Mr. Yoshizawa spoke of the figure of 14,000,000 square meters contained in the typed statement which had been presented to the Ambassador by Mr. Sayre on December 14. He supposed that the position of this Government was that this entire amount of 14,000,000 square meters, representing what we termed “excess shipments” during the [Page 1044] five months preceding August 1935, should be subtracted from the quota for actual arrivals of Japanese goods during the period covered in the agreement. He pointed out however that if this amount should be added to the 26,000,000 square meters actually shipped into the Philippines since August 1 the total would equal 40,000,000 square meters, and even though the Japanese should take advantage of the 10 percent leeway allowed in their quota for the first year, they could ship into the Philippines during the rest of the first year no more than 9,500,000 square meters. This would amount to less than 2,000,000 square meters per month during the last six months of the first year, and it was his opinion that it would be very difficult for his Government to explain to the Japanese exporters why any such sacrifice should be made by them.

During this discussion it became clear, although Mr. Yoshizawa never made the statement in so many words, that the Japanese Government had interpreted the proposed agreement to the Japanese exporters as meaning merely a limitation of their shipments to the Philippines, during the two-year period, to a total of 45,000,000 square meters per year, and had been able to secure the agreement of the exporters on this interpretation.

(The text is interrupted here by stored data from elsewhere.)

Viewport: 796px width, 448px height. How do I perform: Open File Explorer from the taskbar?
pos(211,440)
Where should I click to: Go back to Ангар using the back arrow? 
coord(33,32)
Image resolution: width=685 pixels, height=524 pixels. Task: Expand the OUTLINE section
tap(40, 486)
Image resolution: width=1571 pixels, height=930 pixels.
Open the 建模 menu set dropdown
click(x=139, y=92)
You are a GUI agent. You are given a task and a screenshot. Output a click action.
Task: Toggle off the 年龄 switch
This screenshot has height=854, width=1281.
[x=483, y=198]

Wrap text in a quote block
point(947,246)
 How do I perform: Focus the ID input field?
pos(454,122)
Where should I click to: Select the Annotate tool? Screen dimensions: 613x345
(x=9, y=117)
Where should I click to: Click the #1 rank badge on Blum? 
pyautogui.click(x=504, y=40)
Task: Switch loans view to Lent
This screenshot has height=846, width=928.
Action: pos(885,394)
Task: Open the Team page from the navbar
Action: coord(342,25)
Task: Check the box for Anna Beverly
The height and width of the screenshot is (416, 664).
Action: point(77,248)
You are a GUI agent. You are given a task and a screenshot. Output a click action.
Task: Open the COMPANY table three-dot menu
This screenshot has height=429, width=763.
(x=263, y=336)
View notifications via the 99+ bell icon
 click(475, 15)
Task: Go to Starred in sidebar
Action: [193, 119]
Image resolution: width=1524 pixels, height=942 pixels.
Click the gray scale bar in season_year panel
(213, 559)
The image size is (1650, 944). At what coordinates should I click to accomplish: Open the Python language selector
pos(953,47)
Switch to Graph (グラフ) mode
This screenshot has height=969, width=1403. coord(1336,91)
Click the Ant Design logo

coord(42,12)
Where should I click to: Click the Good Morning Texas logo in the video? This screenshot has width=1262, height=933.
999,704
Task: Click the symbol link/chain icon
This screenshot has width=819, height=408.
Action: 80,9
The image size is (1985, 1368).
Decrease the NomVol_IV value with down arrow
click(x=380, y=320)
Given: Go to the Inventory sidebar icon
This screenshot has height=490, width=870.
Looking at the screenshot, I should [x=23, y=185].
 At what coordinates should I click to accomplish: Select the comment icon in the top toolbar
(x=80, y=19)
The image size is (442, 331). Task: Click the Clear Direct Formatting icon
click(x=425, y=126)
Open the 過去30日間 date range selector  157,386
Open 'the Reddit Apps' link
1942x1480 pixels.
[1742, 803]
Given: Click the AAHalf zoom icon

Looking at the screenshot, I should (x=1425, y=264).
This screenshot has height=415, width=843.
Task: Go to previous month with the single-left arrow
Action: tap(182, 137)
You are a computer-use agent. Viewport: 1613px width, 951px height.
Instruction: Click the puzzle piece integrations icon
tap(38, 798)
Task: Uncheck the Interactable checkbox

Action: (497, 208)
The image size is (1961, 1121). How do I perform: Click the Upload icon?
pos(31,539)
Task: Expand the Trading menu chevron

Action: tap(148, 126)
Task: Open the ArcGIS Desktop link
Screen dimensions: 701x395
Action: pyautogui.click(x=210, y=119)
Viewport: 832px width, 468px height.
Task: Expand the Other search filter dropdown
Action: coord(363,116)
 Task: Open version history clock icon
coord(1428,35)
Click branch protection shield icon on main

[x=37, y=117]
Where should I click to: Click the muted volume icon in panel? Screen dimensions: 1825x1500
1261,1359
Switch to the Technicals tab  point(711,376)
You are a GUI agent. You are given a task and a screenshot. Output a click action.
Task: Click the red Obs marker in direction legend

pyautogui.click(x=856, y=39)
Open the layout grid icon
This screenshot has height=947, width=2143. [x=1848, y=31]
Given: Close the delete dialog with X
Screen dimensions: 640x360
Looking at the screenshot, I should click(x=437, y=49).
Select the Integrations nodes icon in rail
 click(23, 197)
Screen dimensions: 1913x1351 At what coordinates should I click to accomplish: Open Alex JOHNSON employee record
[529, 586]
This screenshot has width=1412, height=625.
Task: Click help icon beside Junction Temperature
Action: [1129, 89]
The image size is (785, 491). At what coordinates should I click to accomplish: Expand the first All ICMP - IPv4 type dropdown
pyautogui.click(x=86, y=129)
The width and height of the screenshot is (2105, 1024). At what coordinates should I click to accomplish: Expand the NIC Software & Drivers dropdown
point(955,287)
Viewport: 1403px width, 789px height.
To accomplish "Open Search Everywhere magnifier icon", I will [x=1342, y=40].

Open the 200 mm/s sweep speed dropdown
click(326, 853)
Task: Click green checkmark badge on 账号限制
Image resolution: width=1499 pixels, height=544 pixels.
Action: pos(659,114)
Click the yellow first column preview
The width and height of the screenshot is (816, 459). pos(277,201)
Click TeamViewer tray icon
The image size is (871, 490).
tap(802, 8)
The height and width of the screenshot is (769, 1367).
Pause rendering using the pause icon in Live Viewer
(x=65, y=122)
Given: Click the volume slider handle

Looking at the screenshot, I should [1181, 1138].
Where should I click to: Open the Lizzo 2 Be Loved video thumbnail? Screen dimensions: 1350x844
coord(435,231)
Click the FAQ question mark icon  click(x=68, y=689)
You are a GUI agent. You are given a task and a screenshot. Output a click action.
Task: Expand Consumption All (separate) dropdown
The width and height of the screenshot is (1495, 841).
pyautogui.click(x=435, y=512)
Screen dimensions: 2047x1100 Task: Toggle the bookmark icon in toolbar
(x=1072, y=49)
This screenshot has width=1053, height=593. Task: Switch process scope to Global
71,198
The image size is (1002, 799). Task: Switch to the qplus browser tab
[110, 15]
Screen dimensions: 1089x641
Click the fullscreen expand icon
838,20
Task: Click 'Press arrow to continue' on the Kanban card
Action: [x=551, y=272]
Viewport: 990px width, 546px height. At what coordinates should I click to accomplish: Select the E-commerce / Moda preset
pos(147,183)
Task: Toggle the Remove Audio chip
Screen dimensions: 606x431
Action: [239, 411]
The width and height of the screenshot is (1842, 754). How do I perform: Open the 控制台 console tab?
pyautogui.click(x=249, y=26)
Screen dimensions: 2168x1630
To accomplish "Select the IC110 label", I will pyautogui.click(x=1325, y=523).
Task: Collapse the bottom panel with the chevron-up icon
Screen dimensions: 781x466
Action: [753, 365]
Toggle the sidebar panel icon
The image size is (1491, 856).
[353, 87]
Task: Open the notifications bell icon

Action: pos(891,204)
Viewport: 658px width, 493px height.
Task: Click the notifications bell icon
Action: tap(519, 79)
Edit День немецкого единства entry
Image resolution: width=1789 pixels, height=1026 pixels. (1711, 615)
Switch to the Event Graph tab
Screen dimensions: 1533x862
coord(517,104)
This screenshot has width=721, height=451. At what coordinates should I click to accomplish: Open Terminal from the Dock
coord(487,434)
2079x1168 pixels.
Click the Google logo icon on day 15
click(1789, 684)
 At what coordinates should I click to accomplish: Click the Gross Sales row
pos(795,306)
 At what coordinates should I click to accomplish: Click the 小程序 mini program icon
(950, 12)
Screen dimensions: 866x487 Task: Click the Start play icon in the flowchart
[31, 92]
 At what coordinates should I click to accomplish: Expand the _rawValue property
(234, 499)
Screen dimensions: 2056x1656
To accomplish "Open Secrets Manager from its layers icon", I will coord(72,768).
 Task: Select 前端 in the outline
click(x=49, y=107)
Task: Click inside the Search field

Before Mr. Yoshizawa left, he agreed with Mr. Veatch on the following points:

(1)
Even should statistics of arrivals or Japanese statistics of shipments be used, the maximum of 26,000,000 square meters for any six months period had already been reached and the Japanese would therefore be bound not to ship again until after January 15.
(2)
The suggestion of this Government regarding the statement to be issued by the Japanese Government was reasonable, and the Japanese Government should be willing to do this much even before an agreement had been reached upon the figures to govern the rest of the two-year period. Unless this statement could be issued promptly, it would be too late for it to do any good.
(3)
It is desirable to reach agreement as soon as possible upon the readjustment of the agreement so that a statement may be released respecting this readjustment, a statement which would among other things clear the Japanese of blame for any intention to break the agreement.
(4)
Both the American Government and the Japanese Government face difficult problems in asking their textile exporters to accept any readjustment of the agreement and it is desirable therefore to make an adjustment which will make it possible for both Governments to make a good case to their exporters. If the United States should insist upon the letter of the agreement, it is probable that the Japanese exporters could not be held to the agreement and it would break down, but at the same time if the United States should yield entirely to the Japanese and the agreement be placed from the first upon statistics of arrivals, it is probable that American exporters and Filipino interests would be led to press for tariff action which also [Page 1045] would lead to scrapping the agreement. An adjustment should be made which will make it possible, from both ends, to maintain the agreement.